● Data listing:
——————
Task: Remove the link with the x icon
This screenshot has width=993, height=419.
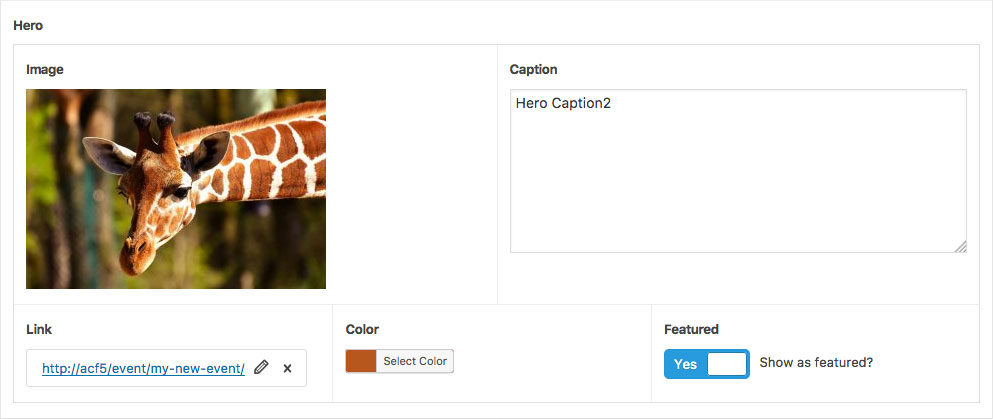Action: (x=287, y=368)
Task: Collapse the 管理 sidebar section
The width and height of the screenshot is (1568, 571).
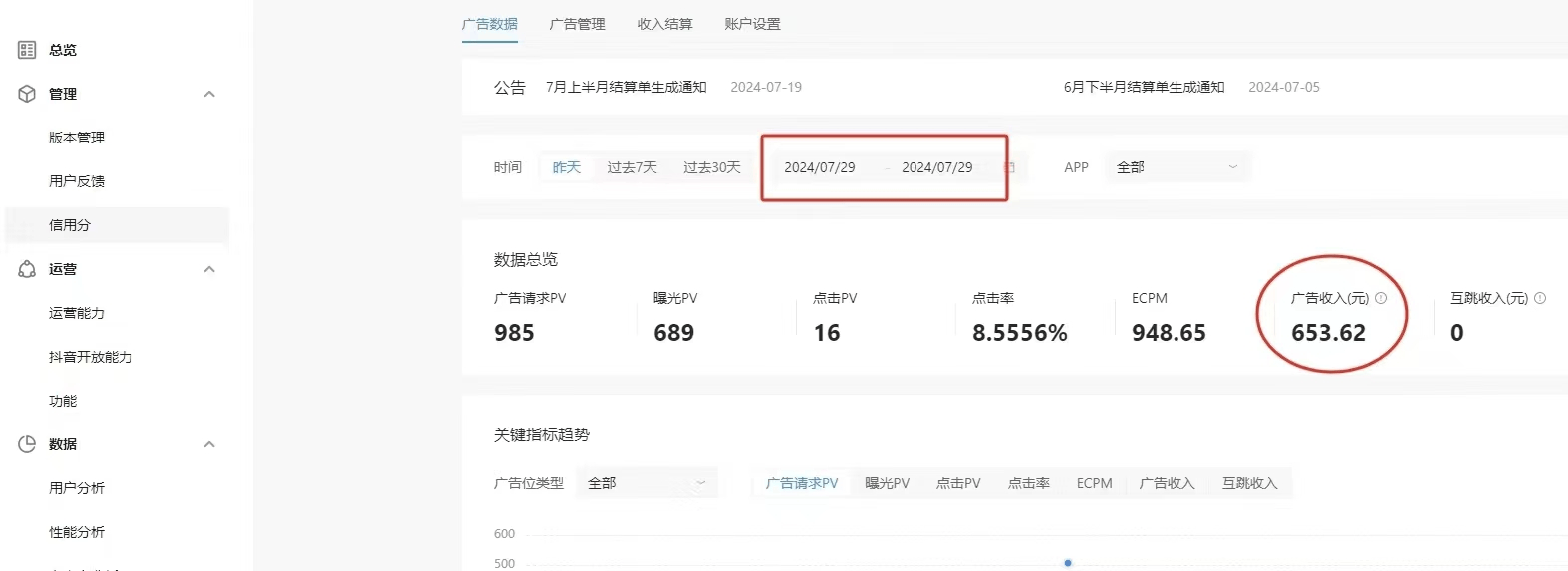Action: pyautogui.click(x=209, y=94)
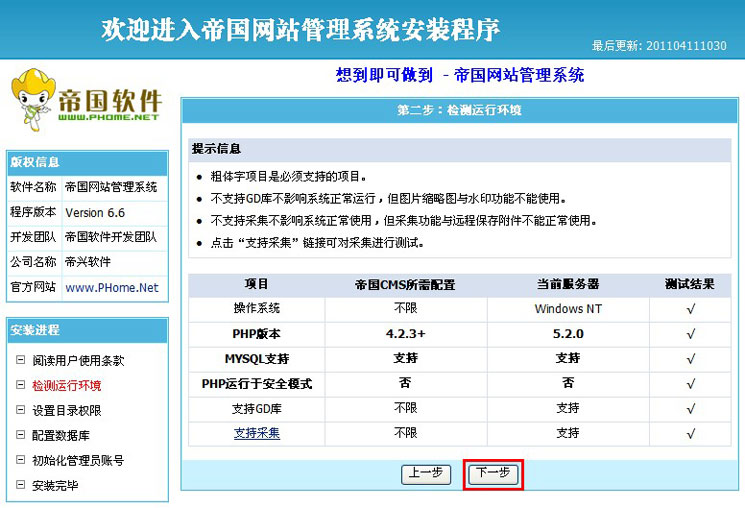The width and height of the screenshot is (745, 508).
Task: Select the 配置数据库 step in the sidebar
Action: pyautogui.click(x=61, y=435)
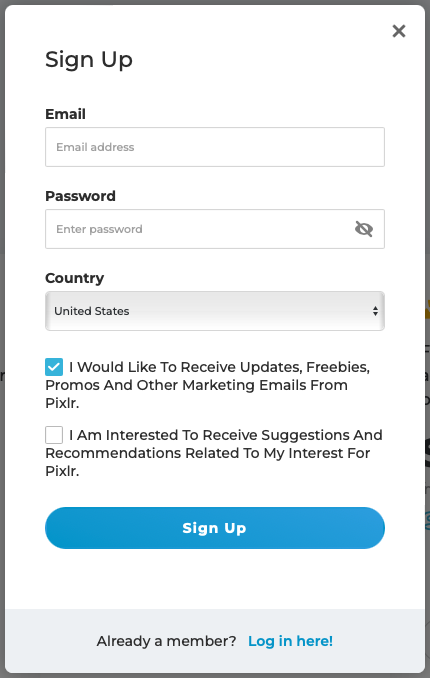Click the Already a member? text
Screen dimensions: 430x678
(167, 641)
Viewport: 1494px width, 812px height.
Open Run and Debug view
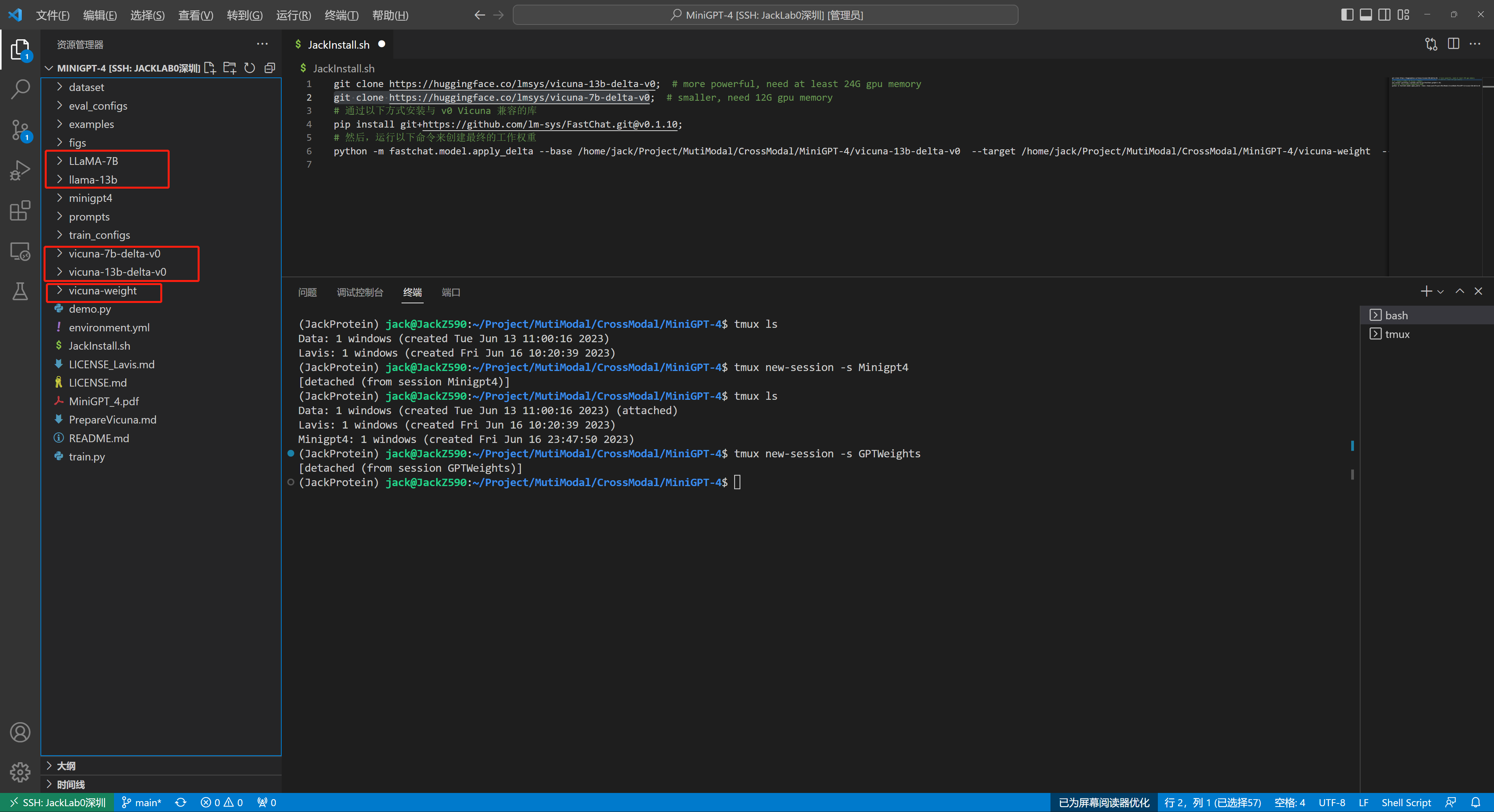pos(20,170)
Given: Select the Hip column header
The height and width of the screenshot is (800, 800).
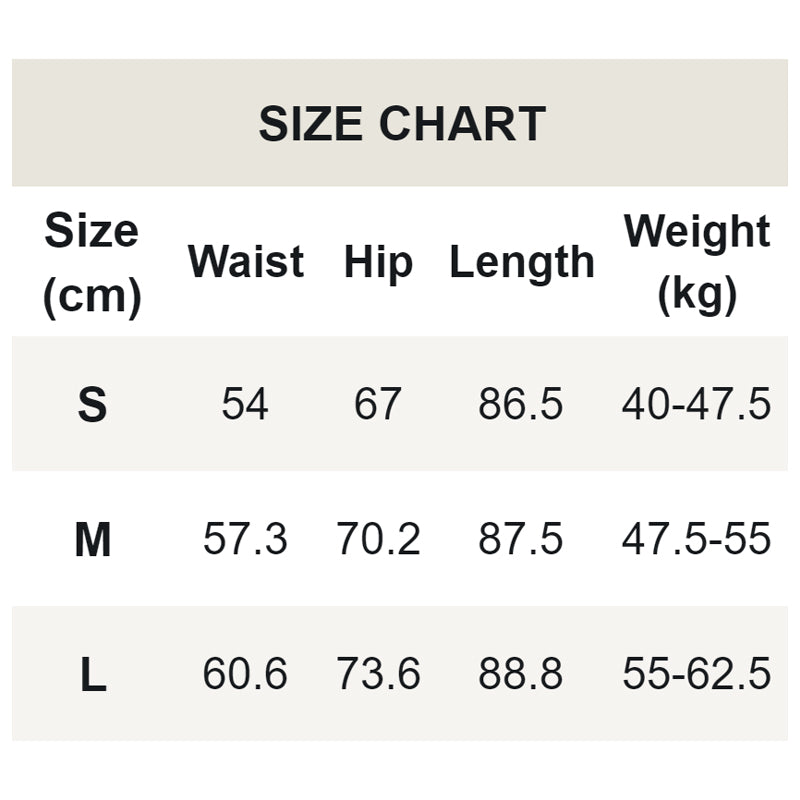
——————
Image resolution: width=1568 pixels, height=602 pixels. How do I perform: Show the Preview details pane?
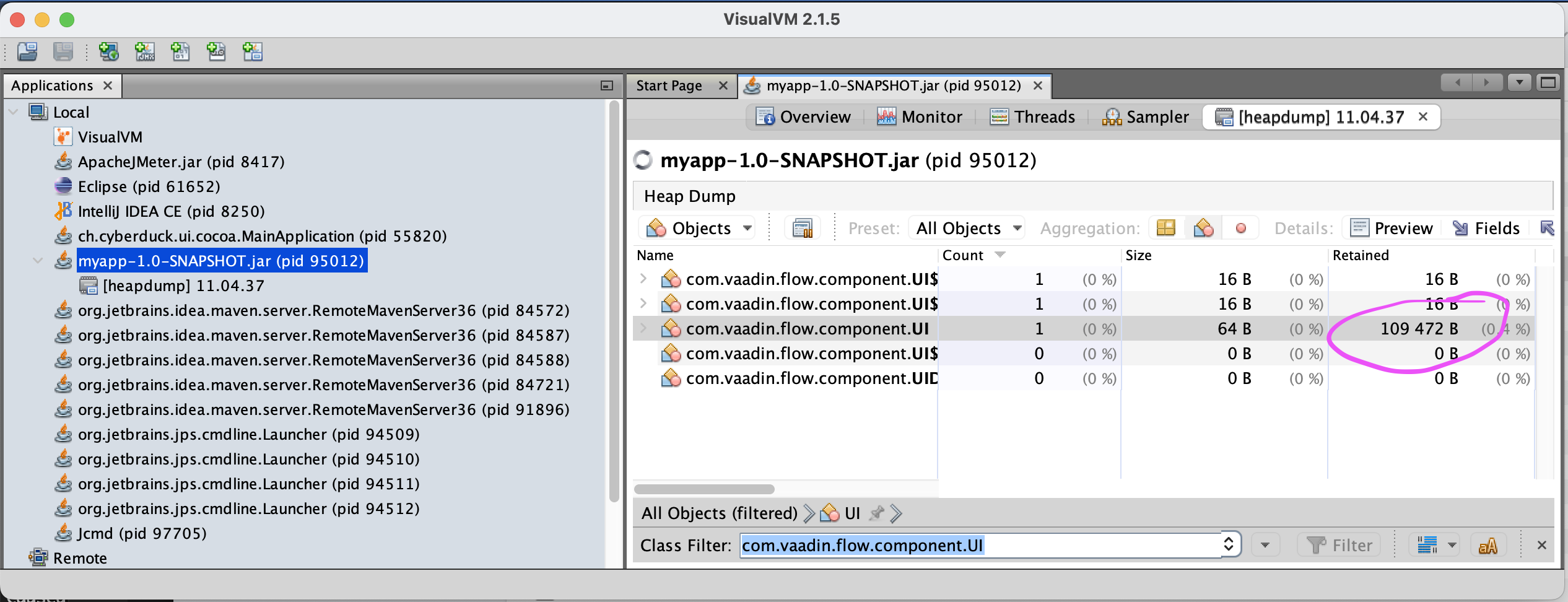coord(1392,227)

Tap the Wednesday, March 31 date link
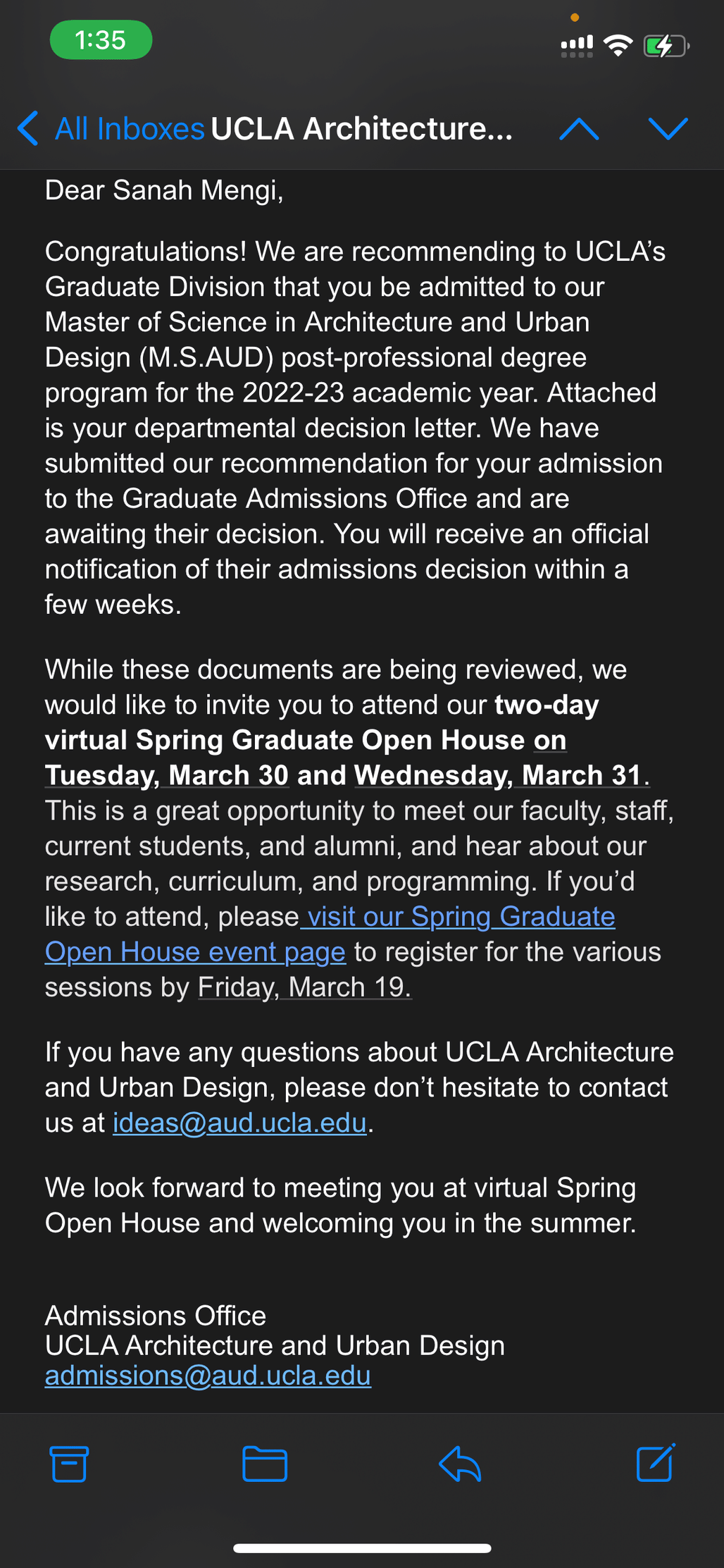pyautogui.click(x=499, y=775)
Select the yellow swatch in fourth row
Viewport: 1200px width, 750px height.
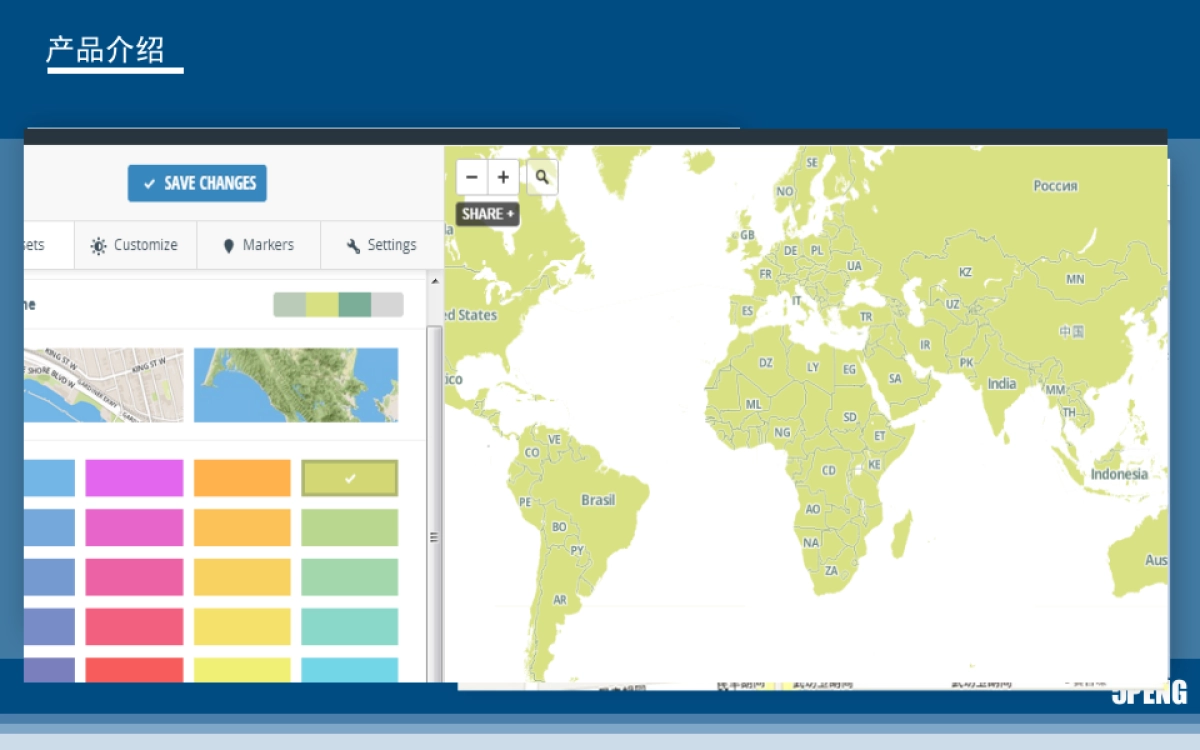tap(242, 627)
——————
● Directive: In the entries above, render the lines as a Markdown table with the columns Row and Line, starting with the line containing "Viewport: 1494px width, 812px height." and going on through the line containing "The height and". Include only those lines, skip blank lines, and leave the pictures out.

● Problem solution:
| Row | Line |
|---|---|
| 1 | Viewport: 1494px width, 812px height. |
| 2 | Open Run and Debug view |
| 3 | pos(20,170) |
| 4 | Given: Select the Hip column header |
| 5 | The height and width of the screenshot is (800, 800). |